The Insure Oklahoma program needs a renewed waiver to use Medicaid funding to help some people pay for private insurance, which the Centers for Medicare and Medicaid Services denied earlier this year. CMS sent a letter Tuesday explaining the waiver’s denial to Oklahoma’s Health Care Authority, which runs the Insure Oklahoma program.
Without the waiver, Insure Oklahoma will stop operations at the end of the year. The letter from CMS Director Cindy Mann cited the federal Patient Protection and Affordable Care Act, which provides funding to states to expand their Medicaid programs under certain rules.

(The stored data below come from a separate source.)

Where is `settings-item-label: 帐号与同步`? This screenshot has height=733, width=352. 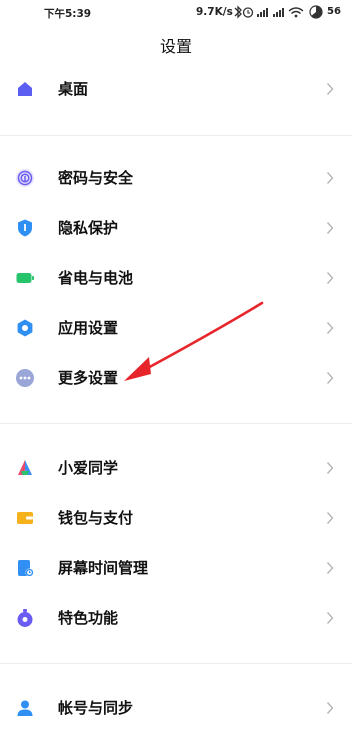 settings-item-label: 帐号与同步 is located at coordinates (96, 708).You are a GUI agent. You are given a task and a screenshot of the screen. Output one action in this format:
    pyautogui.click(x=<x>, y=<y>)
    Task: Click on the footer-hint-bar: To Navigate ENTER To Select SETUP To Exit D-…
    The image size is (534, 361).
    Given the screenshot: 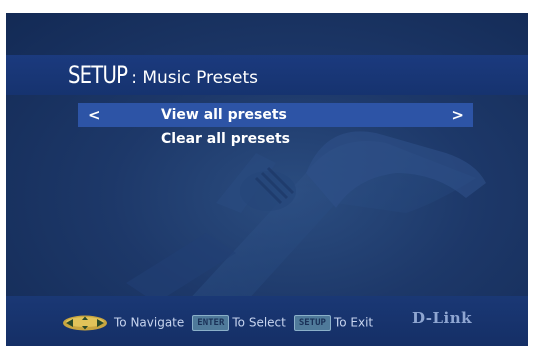 What is the action you would take?
    pyautogui.click(x=267, y=321)
    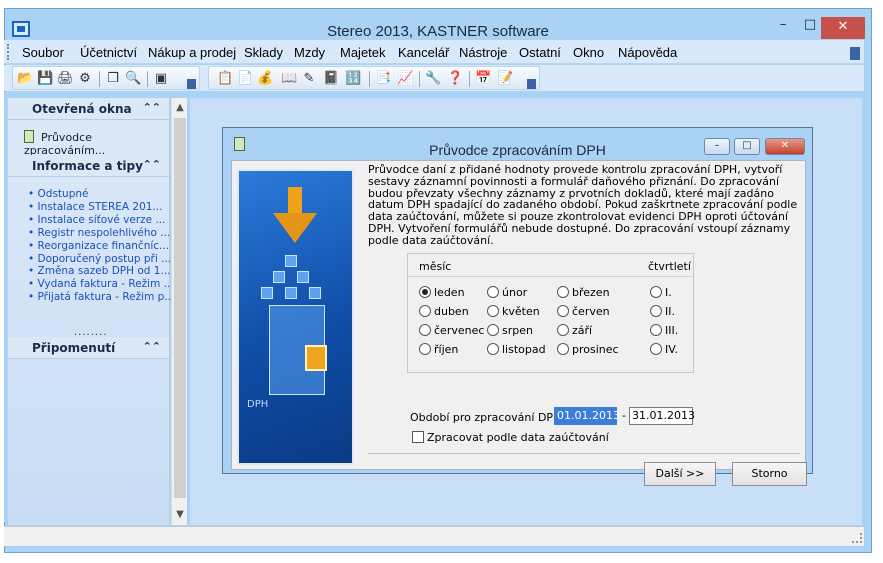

“The new law will mean that an extension of the Insure Oklahoma program without any changes is not possible,” Mann wrote in a letter addressed to Health Care Authority CEO Nico Gomez. For example, Mann said, the current program includes enrollment caps that the law prohibits.
Gov. Mary Fallin rejected the funding for the Medicaid expansion last year, saying it was too expensive for the state and the country. In Oklahoma, almost 200,000 people would be newly Medicaid-eligible with the expansion.
Several Republican-controlled states, including Oklahoma, are looking into ways to accept the expansion funds and help more people become insured without technically expanding Medicaid itself. The Health Care Authority expects recommendations from Utah-based consulting firm Leavitt Partners in June.
The Arkansas Legislature last month passed a broad plan, similar to Insure Oklahoma, to use the money to buy private health insurance, a practice called premium assistance. CMS has tentatively approved the idea.
In her letter, Mann suggested Oklahoma look into similar options, adding that, “given Oklahoma’s history of using Medicaid premium assistance to provide coverage options to Oklahomans, we would welcome working with you on such a model, consistent with our guidance.”